Pulp Engine — HA / Clustering Reference Architecture
Reference architecture for running Pulp Engine across multiple API replicas behind a load balancer. Pairs with deployment-guide.md (single-instance topology) and runbook.md (operational procedures).
This document is enterprise-oriented: it assumes a managed Postgres, an object store (S3 / MinIO / R2), and an HTTPS-terminating load balancer are available. For single-instance or evaluation deployments, use the simpler topologies in the deployment guide.
1. Topology
┌───────────────────────┐
│ HTTPS Load Balancer │ (sticky sessions NOT required)
│ TLS termination │
└───────────┬───────────┘
│
┌─────────────────┼─────────────────┐
▼ ▼ ▼
┌─────────┐ ┌─────────┐ ┌─────────┐
│ API pod │ │ API pod │ ... │ API pod │
│ N=1 │ │ N=2 │ │ N=k │
└────┬────┘ └────┬────┘ └────┬────┘
│ │ │
├─────────────────┴─────────────────┤
▼ ▼
┌───────────────┐ ┌─────────────────┐
│ Postgres │ │ Object store │
│ (primary + │ │ (S3 / MinIO / │
│ replicas) │ │ R2 — shared) │
└───────────────┘ └─────────────────┘
Key properties:
- Request handlers are stateless — no sticky sessions required.

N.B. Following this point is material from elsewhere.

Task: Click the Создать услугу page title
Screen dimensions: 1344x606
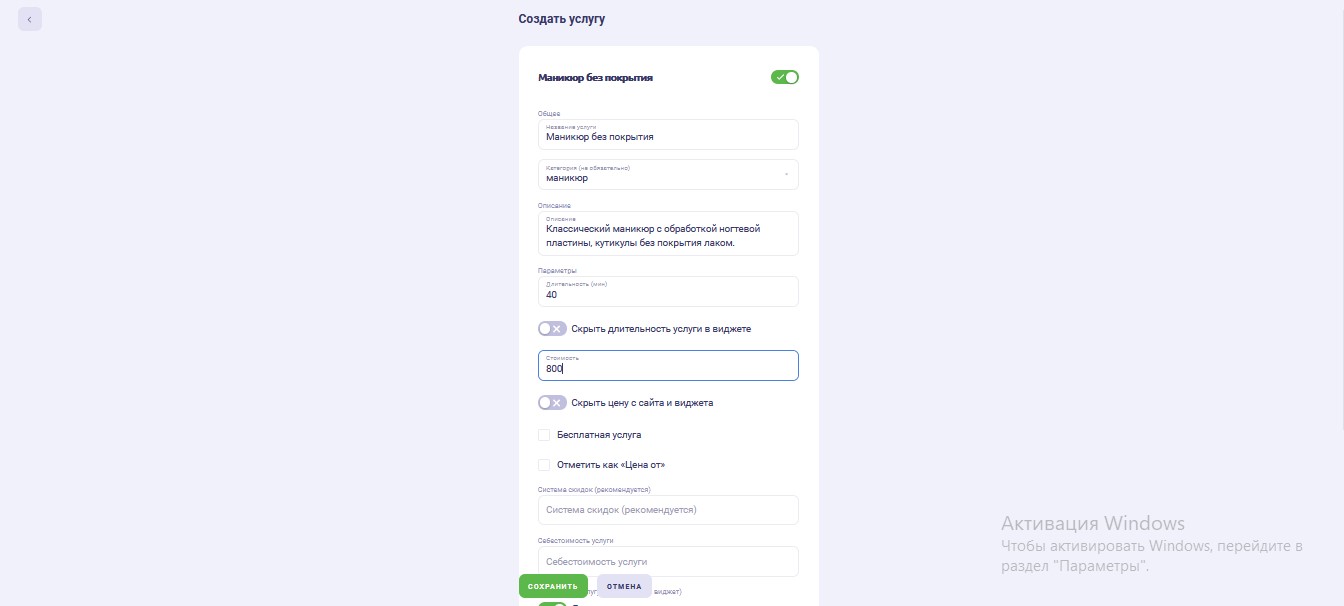Action: click(x=561, y=19)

- Editor session tokens are HMAC-signed (apps/api/src/lib/editor-token.ts) — validated against the shared
EDITOR_TOKEN_SECRET, no session store. - All durable state lives in Postgres + the object store. Nothing on local pod disk is authoritative.
2. Stateless vs Stateful Components
Stateless (scale horizontally without coordination)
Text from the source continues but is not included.